### OBJECTIVE:
Show every line of the listing below that contains the string "arrow", matching its case exactly.

--- Start ---

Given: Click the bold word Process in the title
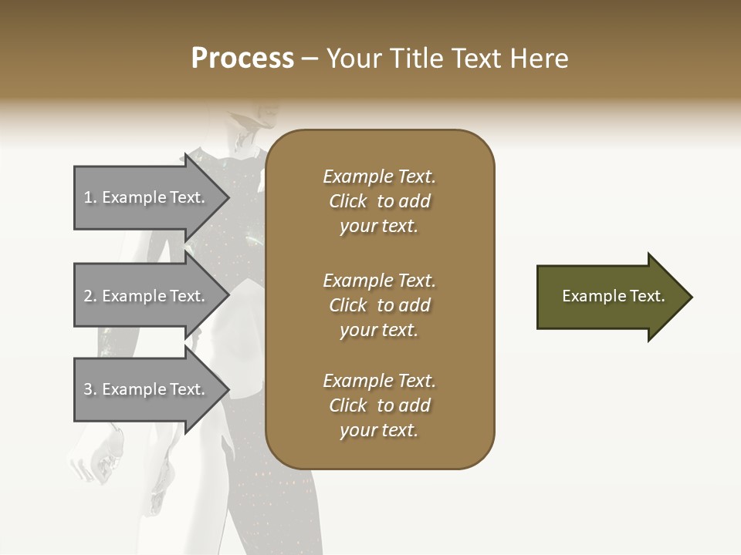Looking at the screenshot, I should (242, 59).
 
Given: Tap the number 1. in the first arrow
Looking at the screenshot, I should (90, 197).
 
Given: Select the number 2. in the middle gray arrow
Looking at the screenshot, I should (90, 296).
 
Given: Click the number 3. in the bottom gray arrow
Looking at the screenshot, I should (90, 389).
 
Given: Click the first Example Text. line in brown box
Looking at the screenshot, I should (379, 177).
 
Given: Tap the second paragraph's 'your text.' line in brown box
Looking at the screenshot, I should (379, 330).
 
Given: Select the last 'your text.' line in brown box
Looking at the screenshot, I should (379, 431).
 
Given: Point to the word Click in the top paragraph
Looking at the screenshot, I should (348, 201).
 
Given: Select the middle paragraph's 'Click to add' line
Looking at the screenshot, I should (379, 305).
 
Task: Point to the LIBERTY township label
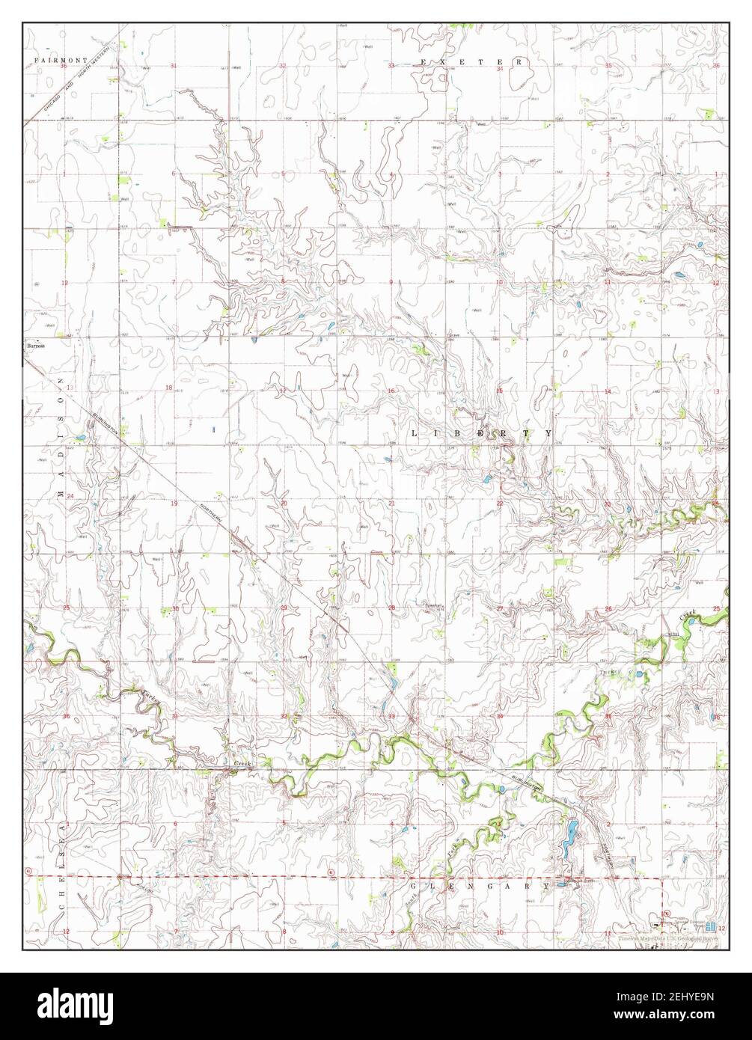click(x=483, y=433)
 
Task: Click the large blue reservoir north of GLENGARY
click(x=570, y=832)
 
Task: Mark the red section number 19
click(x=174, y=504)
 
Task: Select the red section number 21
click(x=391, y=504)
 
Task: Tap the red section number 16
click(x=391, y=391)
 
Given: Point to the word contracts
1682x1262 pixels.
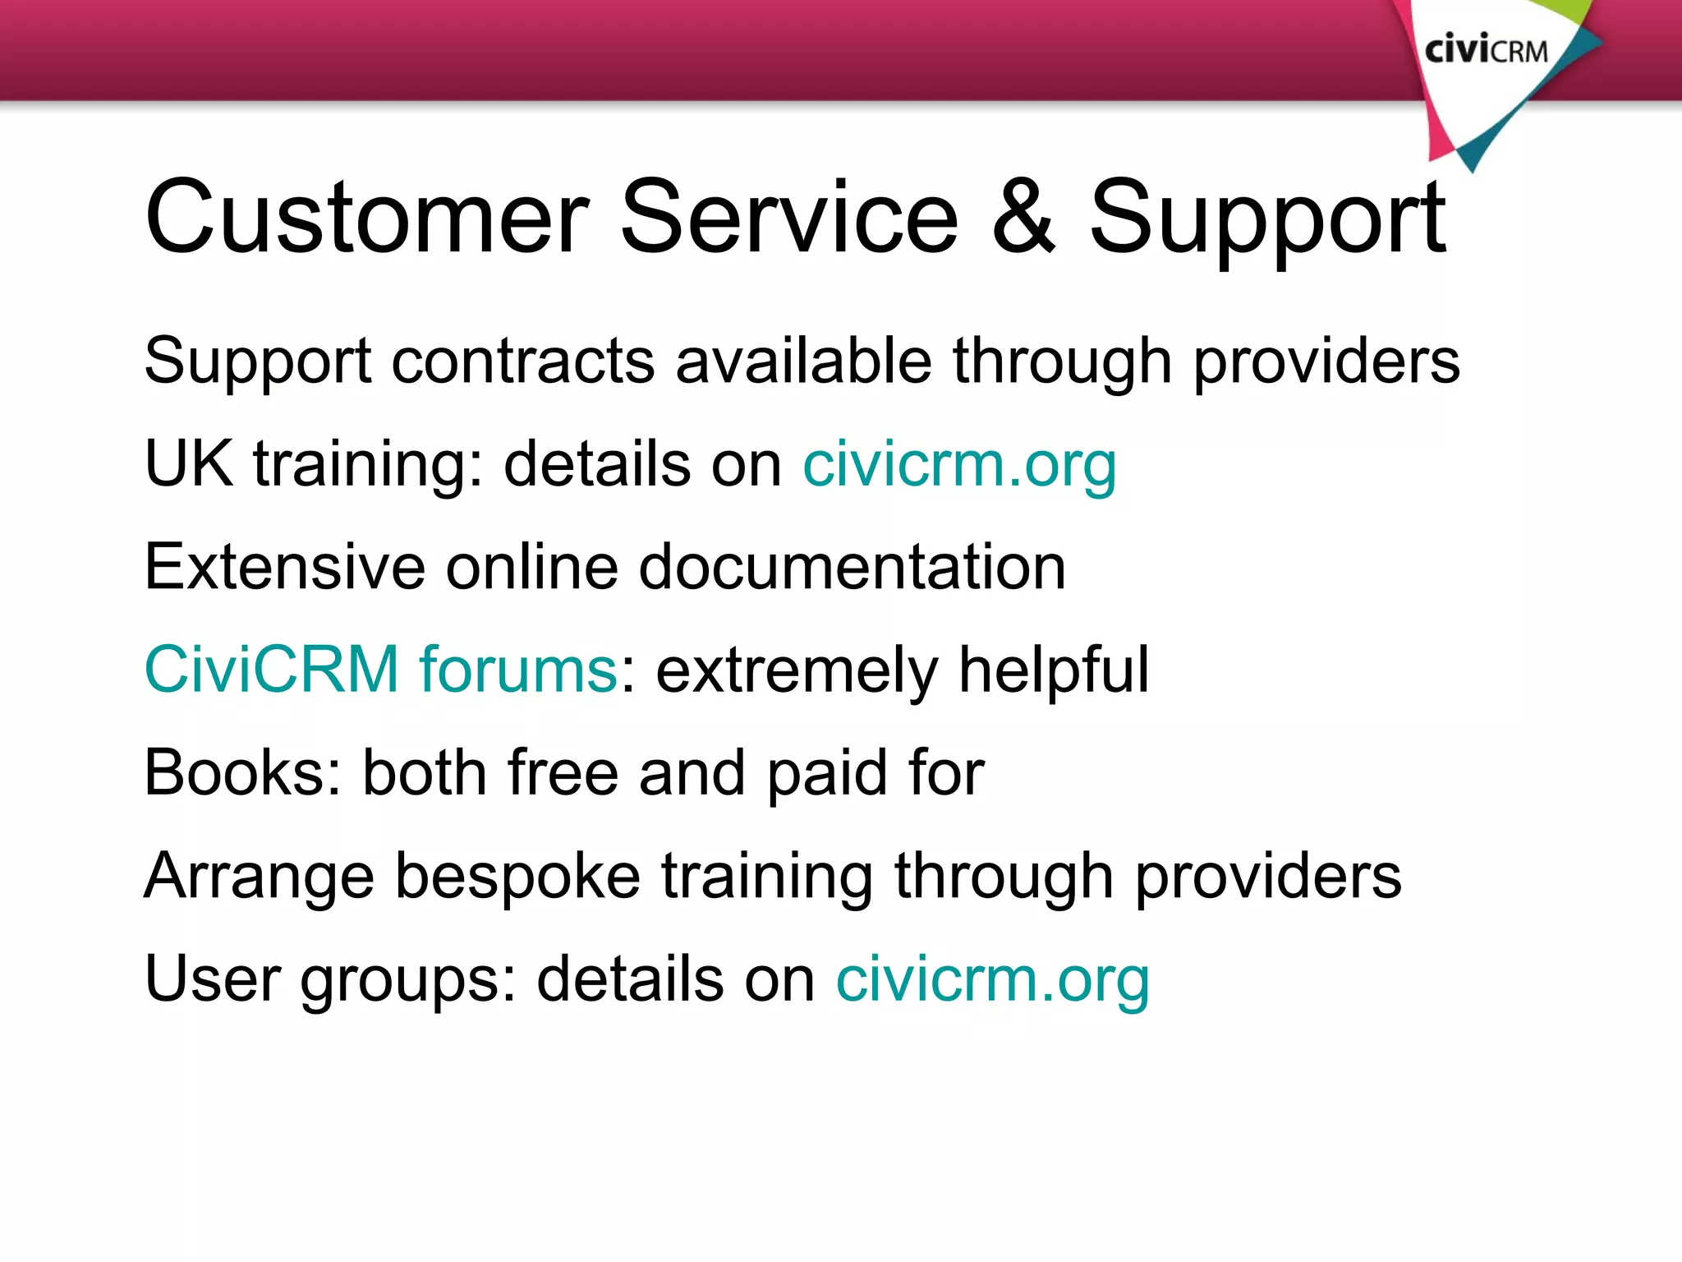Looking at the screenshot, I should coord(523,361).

--- End ---

### EXERCISE OUTPUT:
Given: Tap the number 1. in the first arrow
Given: Select the number 2. in the middle gray arrow
Given: Click the number 3. in the bottom gray arrow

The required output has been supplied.